Two Black Knights of Voodoo grabbed Tariq Abdul-Rashid. Two others seized Muhammad Shabazz, and two more laid hold of Cecil Price. Another BKV man walked up to Tariq Abdul-Rashid, pistol in hand. The headlights of the cars behind the black-and-white picked out the globe and anchor tattooed on his right bicep.
"Go get ‘em, Wayne," somebody said in a low, hoarse voice-the Priest, Cecil Price saw.
"I will, goddammit. I will," answered the BKV man with the pistol. Price happened to know that Wayne Roberts, in spite of the tattoo, had been dishonorably discharged from the Marine Corps. In the Black Knights of Voodoo, though, he could be a big man.
He scowled at Tariq Abdul-Rashid. "No," the Black Muslim whispered. "Please, no."

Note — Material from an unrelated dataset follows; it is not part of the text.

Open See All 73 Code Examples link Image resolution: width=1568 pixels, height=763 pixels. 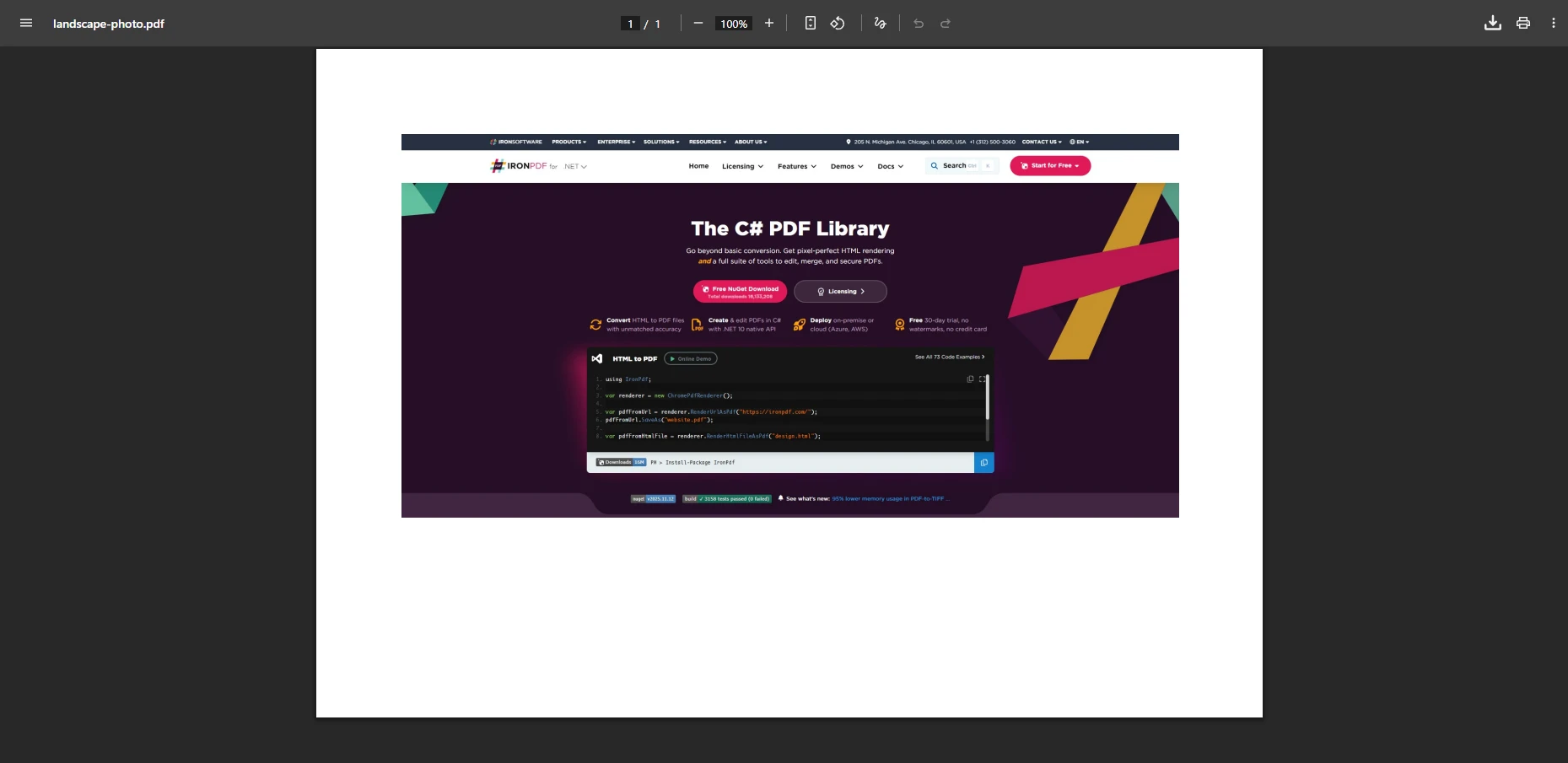(x=948, y=357)
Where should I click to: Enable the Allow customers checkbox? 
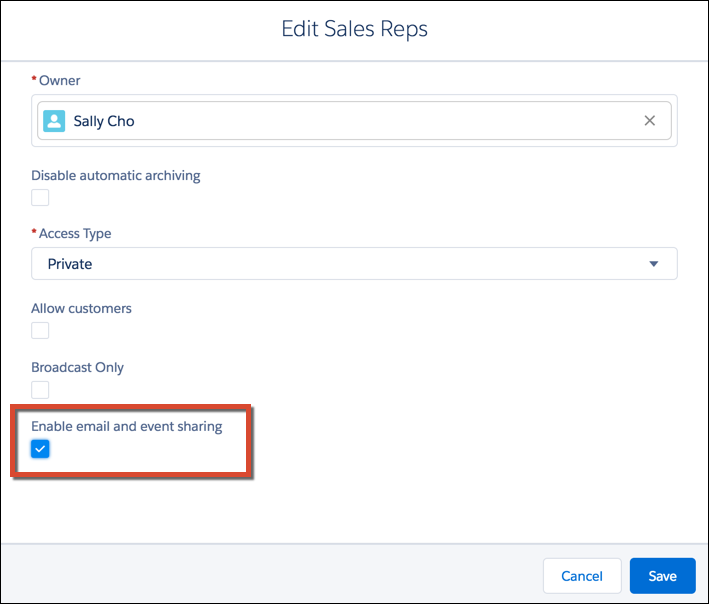40,330
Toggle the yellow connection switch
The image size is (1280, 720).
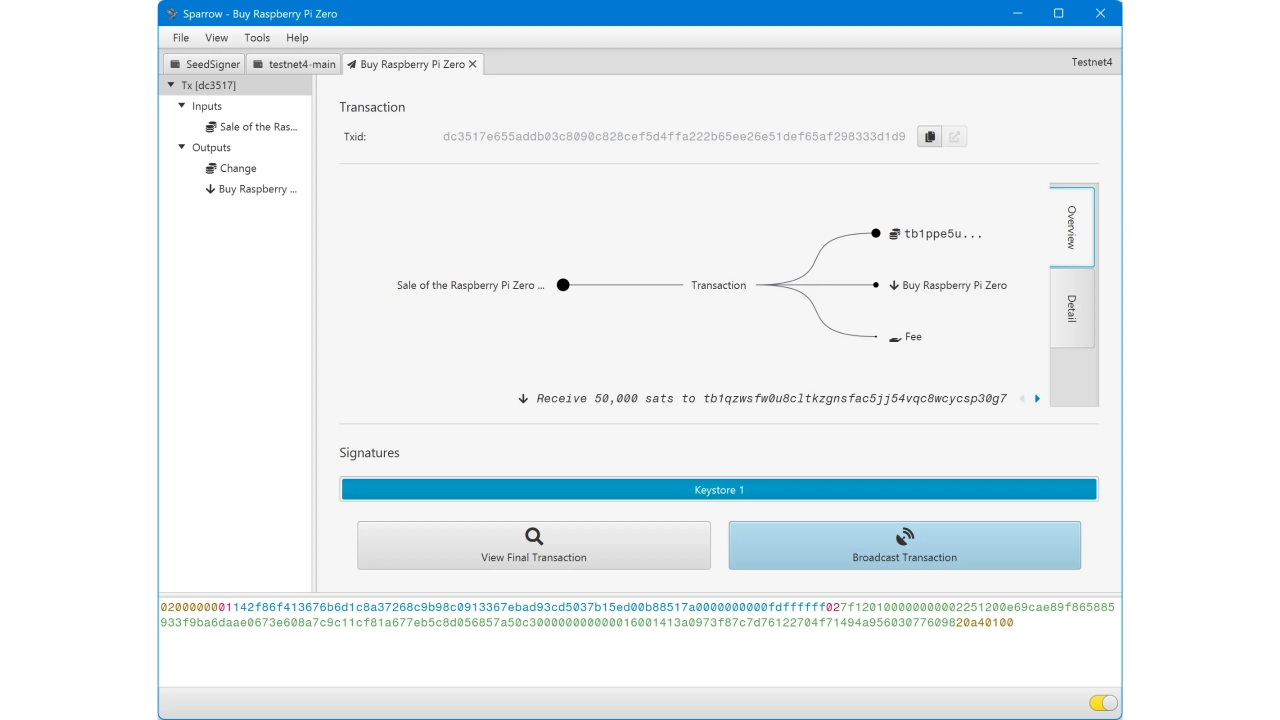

"Fuck you, man," Roberts said. "You ain’t nothin’ but a stinkin’ buckra in a black skin." He thumbed back the revolver’s hammer and pulled the trigger.
The roar was amazingly loud. The bullet, from point-blank range, caught Tariq Abdul-Rashid in the middle of the forehead. He went limp all at once, as if his bones had turned to water. "Way to go, Wayne!" said one of the men who held him. When his captors let go, he flopped down like a sack of beans, dead before he hit the ground.